Recorded data
-=-=-

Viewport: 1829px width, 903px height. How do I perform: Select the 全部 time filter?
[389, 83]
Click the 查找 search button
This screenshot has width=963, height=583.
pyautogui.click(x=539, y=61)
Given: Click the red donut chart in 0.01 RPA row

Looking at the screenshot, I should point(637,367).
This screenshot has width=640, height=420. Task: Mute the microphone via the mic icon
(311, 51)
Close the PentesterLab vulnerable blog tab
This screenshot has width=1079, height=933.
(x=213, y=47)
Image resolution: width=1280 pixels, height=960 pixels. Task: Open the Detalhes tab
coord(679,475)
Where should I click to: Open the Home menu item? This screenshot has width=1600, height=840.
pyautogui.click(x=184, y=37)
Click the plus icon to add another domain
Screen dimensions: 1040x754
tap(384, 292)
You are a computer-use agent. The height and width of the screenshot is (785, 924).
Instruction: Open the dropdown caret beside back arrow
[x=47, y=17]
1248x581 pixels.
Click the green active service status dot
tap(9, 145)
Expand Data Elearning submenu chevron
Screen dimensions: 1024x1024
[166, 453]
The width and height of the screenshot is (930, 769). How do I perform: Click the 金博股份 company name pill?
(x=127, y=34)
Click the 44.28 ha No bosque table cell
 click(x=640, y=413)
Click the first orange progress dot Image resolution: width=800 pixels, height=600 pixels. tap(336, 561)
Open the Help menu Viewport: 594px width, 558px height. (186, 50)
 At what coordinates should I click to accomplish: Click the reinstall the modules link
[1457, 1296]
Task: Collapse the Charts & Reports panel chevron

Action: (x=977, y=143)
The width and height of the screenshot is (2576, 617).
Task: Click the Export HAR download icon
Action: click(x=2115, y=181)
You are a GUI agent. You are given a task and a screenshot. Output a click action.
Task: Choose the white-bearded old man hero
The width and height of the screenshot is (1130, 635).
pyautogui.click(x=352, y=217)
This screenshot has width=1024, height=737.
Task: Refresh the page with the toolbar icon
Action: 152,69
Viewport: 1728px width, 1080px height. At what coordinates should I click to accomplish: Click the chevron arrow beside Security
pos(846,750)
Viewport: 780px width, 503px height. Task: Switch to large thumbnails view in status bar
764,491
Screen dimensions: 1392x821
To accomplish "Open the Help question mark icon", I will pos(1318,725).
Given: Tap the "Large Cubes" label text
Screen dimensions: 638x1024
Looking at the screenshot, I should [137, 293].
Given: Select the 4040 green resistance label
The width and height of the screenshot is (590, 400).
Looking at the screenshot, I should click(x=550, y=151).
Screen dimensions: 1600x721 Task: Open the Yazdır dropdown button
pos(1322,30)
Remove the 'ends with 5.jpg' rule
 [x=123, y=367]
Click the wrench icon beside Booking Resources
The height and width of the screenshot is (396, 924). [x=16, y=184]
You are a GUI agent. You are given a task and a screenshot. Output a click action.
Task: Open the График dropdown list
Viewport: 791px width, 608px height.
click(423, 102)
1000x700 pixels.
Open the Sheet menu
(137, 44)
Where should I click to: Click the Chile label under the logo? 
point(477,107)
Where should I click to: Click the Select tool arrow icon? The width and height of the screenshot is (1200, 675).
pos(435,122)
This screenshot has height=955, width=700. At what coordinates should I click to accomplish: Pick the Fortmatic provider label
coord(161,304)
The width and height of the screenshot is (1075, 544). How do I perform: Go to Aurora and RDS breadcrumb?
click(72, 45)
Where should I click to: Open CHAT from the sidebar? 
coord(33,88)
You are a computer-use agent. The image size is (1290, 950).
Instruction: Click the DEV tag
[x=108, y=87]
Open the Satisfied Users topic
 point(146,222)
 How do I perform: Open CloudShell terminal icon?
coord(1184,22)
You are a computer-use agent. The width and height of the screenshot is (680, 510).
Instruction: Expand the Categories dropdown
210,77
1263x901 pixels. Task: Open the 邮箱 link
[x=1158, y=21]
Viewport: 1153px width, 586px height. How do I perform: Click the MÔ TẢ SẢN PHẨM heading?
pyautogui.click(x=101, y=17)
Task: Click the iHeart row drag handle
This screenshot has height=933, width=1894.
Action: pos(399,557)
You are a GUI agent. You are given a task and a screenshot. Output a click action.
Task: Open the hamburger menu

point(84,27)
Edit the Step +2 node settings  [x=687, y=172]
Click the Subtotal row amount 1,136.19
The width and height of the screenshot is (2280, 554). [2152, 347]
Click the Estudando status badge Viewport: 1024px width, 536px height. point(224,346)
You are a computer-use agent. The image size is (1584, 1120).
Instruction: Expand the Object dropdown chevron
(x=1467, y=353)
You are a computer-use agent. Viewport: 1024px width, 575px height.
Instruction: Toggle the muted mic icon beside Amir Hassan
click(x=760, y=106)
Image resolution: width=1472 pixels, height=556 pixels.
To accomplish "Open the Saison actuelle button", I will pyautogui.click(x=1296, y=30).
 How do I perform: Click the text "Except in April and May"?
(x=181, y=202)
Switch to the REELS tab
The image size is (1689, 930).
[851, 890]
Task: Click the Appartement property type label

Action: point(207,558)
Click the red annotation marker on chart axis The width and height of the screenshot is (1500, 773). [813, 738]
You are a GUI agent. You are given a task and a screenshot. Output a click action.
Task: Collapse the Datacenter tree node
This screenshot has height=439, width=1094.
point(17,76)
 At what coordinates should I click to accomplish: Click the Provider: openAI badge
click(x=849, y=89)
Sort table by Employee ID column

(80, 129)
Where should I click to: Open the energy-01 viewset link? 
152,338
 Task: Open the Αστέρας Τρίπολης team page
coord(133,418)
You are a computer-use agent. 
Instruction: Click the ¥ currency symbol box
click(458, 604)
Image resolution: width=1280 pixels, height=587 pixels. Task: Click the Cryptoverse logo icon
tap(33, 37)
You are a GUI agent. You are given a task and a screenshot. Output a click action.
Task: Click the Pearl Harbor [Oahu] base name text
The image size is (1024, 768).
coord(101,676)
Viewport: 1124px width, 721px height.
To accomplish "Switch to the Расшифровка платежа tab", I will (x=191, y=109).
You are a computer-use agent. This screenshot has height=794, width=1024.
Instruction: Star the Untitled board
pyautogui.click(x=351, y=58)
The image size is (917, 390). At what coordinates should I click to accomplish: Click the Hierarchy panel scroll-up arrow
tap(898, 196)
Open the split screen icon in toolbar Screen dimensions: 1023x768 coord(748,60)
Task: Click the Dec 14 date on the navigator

-=-=-

The reply should contain all of the entries exactly as shown above.

Viewport: 1829px width, 903px height. How do I perform: Select the 全部 time filter?
[389, 83]
Click the 查找 search button
This screenshot has width=963, height=583.
pyautogui.click(x=539, y=61)
Given: Click the red donut chart in 0.01 RPA row

Looking at the screenshot, I should point(637,367).
This screenshot has width=640, height=420. Task: Mute the microphone via the mic icon
(311, 51)
Close the PentesterLab vulnerable blog tab
This screenshot has width=1079, height=933.
(x=213, y=47)
Image resolution: width=1280 pixels, height=960 pixels. Task: Open the Detalhes tab
coord(679,475)
Where should I click to: Open the Home menu item? This screenshot has width=1600, height=840.
pyautogui.click(x=184, y=37)
Click the plus icon to add another domain
Screen dimensions: 1040x754
tap(384, 292)
You are a computer-use agent. The height and width of the screenshot is (785, 924).
Instruction: Open the dropdown caret beside back arrow
[x=47, y=17]
1248x581 pixels.
Click the green active service status dot
tap(9, 145)
Expand Data Elearning submenu chevron
Screen dimensions: 1024x1024
[166, 453]
The width and height of the screenshot is (930, 769). How do I perform: Click the 金博股份 company name pill?
(x=127, y=34)
Click the 44.28 ha No bosque table cell
 click(x=640, y=413)
Click the first orange progress dot Image resolution: width=800 pixels, height=600 pixels. tap(336, 561)
Open the Help menu Viewport: 594px width, 558px height. (186, 50)
 At what coordinates should I click to accomplish: Click the reinstall the modules link
[1457, 1296]
Task: Collapse the Charts & Reports panel chevron

Action: (x=977, y=143)
The width and height of the screenshot is (2576, 617).
Task: Click the Export HAR download icon
Action: click(x=2115, y=181)
You are a GUI agent. You are given a task and a screenshot. Output a click action.
Task: Choose the white-bearded old man hero
The width and height of the screenshot is (1130, 635).
pyautogui.click(x=352, y=217)
This screenshot has width=1024, height=737.
Task: Refresh the page with the toolbar icon
Action: 152,69
Viewport: 1728px width, 1080px height. At what coordinates should I click to accomplish: Click the chevron arrow beside Security
pos(846,750)
Viewport: 780px width, 503px height. Task: Switch to large thumbnails view in status bar
764,491
Screen dimensions: 1392x821
To accomplish "Open the Help question mark icon", I will pos(1318,725).
Given: Tap the "Large Cubes" label text
Screen dimensions: 638x1024
Looking at the screenshot, I should [137, 293].
Given: Select the 4040 green resistance label
The width and height of the screenshot is (590, 400).
Looking at the screenshot, I should click(x=550, y=151).
Screen dimensions: 1600x721 Task: Open the Yazdır dropdown button
pos(1322,30)
Remove the 'ends with 5.jpg' rule
 [x=123, y=367]
Click the wrench icon beside Booking Resources
The height and width of the screenshot is (396, 924). [x=16, y=184]
You are a GUI agent. You are given a task and a screenshot. Output a click action.
Task: Open the График dropdown list
Viewport: 791px width, 608px height.
click(423, 102)
1000x700 pixels.
Open the Sheet menu
(137, 44)
Where should I click to: Click the Chile label under the logo? 
point(477,107)
Where should I click to: Click the Select tool arrow icon? The width and height of the screenshot is (1200, 675).
pos(435,122)
This screenshot has height=955, width=700. At what coordinates should I click to accomplish: Pick the Fortmatic provider label
coord(161,304)
The width and height of the screenshot is (1075, 544). How do I perform: Go to Aurora and RDS breadcrumb?
click(72, 45)
Where should I click to: Open CHAT from the sidebar? 
coord(33,88)
You are a computer-use agent. The image size is (1290, 950).
Instruction: Click the DEV tag
[x=108, y=87]
Open the Satisfied Users topic
 point(146,222)
 How do I perform: Open CloudShell terminal icon?
coord(1184,22)
You are a computer-use agent. The width and height of the screenshot is (680, 510).
Instruction: Expand the Categories dropdown
210,77
1263x901 pixels. Task: Open the 邮箱 link
[x=1158, y=21]
Viewport: 1153px width, 586px height. How do I perform: Click the MÔ TẢ SẢN PHẨM heading?
pyautogui.click(x=101, y=17)
Task: Click the iHeart row drag handle
This screenshot has height=933, width=1894.
Action: pos(399,557)
You are a GUI agent. You are given a task and a screenshot. Output a click action.
Task: Open the hamburger menu

point(84,27)
Edit the Step +2 node settings  [x=687, y=172]
Click the Subtotal row amount 1,136.19
The width and height of the screenshot is (2280, 554). [2152, 347]
Click the Estudando status badge Viewport: 1024px width, 536px height. point(224,346)
You are a computer-use agent. The image size is (1584, 1120).
Instruction: Expand the Object dropdown chevron
(x=1467, y=353)
You are a computer-use agent. Viewport: 1024px width, 575px height.
Instruction: Toggle the muted mic icon beside Amir Hassan
click(x=760, y=106)
Image resolution: width=1472 pixels, height=556 pixels.
To accomplish "Open the Saison actuelle button", I will pyautogui.click(x=1296, y=30).
 How do I perform: Click the text "Except in April and May"?
(x=181, y=202)
Switch to the REELS tab
The image size is (1689, 930).
[851, 890]
Task: Click the Appartement property type label

Action: point(207,558)
Click the red annotation marker on chart axis The width and height of the screenshot is (1500, 773). [813, 738]
You are a GUI agent. You are given a task and a screenshot. Output a click action.
Task: Collapse the Datacenter tree node
This screenshot has height=439, width=1094.
point(17,76)
 At what coordinates should I click to accomplish: Click the Provider: openAI badge
click(x=849, y=89)
Sort table by Employee ID column

(80, 129)
Where should I click to: Open the energy-01 viewset link? 
152,338
 Task: Open the Αστέρας Τρίπολης team page
coord(133,418)
You are a computer-use agent. 
Instruction: Click the ¥ currency symbol box
click(458, 604)
Image resolution: width=1280 pixels, height=587 pixels. Task: Click the Cryptoverse logo icon
tap(33, 37)
You are a GUI agent. You are given a task and a screenshot. Output a click action.
Task: Click the Pearl Harbor [Oahu] base name text
The image size is (1024, 768).
coord(101,676)
Viewport: 1124px width, 721px height.
To accomplish "Switch to the Расшифровка платежа tab", I will (x=191, y=109).
You are a computer-use agent. This screenshot has height=794, width=1024.
Instruction: Star the Untitled board
pyautogui.click(x=351, y=58)
The image size is (917, 390). At what coordinates should I click to accomplish: Click the Hierarchy panel scroll-up arrow
tap(898, 196)
Open the split screen icon in toolbar Screen dimensions: 1023x768 coord(748,60)
Task: Click the Dec 14 date on the navigator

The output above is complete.